According to a paper published in Nature Astronomy on Monday, researchers have confirmed the presence of one saltwater lake, which was discovered by planetary scientists two years ago, and also found three more lakes hidden under the surface of Mars.
A reporter in the science journal, Nature, quoted one of the paper's co-authors, Elena Pettinelli, planetary scientist, University of Rome, as saying: "We identified the same body of water, but we also found three other bodies of water around the main one...It's a complex system." According to the findings, the lakes are spread over about 75,000 square kilometers - an area roughly one-fifth the size of Germany. "The largest, central lake, measures 30 kilometers across and is surrounded by three small lakes, each a few kilometers wide," it said.
Now when researchers have confirmed the presence of underground water on Mars, the findings could open new avenues for investigating the red planet.
Life Possible On Mars ?
Scientists say that if reservoirs exists, they could be potential habitats for Martian life. The researchers used radar data from the European Space Agency's (ESA) orbiting Mars Express spacecraft to discover the lakes, the report said.
"It follows the detection of a single subsurface lake in the same region in 2018- which, if confirmed, would be the first body of liquid water ever detected on the red planet and a possible habitat for life.
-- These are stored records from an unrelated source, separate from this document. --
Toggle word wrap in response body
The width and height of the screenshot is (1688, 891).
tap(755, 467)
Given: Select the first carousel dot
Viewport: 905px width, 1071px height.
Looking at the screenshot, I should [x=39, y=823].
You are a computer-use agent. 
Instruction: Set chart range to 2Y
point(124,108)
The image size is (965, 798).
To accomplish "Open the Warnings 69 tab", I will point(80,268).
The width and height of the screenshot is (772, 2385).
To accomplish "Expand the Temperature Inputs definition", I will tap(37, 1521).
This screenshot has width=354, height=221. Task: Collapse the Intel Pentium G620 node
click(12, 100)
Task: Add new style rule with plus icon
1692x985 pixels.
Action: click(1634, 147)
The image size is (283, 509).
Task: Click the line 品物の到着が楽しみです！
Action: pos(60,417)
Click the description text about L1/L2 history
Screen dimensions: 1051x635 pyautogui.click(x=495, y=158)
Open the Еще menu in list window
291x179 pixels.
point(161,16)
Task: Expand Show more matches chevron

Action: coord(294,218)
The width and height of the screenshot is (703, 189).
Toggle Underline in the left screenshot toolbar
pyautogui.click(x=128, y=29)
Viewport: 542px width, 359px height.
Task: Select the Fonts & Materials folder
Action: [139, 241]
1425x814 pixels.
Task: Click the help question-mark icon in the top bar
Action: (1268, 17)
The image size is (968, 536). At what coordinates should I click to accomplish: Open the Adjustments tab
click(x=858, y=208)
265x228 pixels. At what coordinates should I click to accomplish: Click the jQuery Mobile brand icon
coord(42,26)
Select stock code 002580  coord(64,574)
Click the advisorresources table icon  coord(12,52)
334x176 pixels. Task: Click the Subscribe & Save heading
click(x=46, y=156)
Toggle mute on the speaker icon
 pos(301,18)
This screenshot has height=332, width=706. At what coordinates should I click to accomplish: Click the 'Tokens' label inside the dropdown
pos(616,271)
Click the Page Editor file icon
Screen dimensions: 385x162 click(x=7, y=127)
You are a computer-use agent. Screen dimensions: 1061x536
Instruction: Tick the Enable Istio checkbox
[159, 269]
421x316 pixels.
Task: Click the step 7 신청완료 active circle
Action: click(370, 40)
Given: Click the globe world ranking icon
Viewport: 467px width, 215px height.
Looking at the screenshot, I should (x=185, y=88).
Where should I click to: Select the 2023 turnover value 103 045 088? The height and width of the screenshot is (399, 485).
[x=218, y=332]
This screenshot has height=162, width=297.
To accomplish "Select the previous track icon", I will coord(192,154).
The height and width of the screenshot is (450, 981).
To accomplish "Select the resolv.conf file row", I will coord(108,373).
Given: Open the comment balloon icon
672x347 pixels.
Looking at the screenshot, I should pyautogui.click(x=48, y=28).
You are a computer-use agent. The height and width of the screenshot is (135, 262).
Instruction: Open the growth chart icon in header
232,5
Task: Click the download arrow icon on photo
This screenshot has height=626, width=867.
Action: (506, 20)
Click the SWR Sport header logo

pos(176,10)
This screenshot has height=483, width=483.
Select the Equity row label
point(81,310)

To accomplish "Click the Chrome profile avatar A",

But that finding was based on just 29 observations made from 2012 to 2015." it further said." The latest study used a broader data set comprising 134 observations from between 2012 to 2019," the report said.
Problem: How salty is the underground water
Even though scientists have said that the possible presence o water poses a sign of potential habitat on the planet, the amount of salt in the lake is the real problem here.
It's said that any underground lakes on Mars must have a reasonable high salt content for the water to remain liquid.
"There may be a small amount of heat from the interior of Mars. This alone would not be enough to melt the ice into water," the report said.
In addition to this, Pettinelli said: " From a thermal point of view it has to be salty."
The reporter quoted John Priscu, an environmental scientist at Montana State University, as saying that lakes with a salt content above five times that of seawater can support life, "but as you approach 20 times that of seawater, life is no longer present".
The 2018 Discovery
In 2018, researchers had discovered a large saltwater lake lurking under ice near Mars's south pole. "The lake is about 1.5 kilometers beneath Mars's surface and is at least 1 meter deep. To keep from freezing, the water must be very salty, Orosei says- perhaps similar to super-salty subglacial lakes reported in the Canadian Arctic earlier this year." a report published in Nature on 2018 read.
Heat around the Mars discovery
The presence of the Martian lakes is debated by and large among scientists and researchers. After the 2018 observation, researchers raised concerns over the lack of an adequate heat source to turn the ice into water.
according to the report, although the latest finding supports the 2018 discovery and involves much more data, "not everyone is yet convinced that the regions identified are liquid water".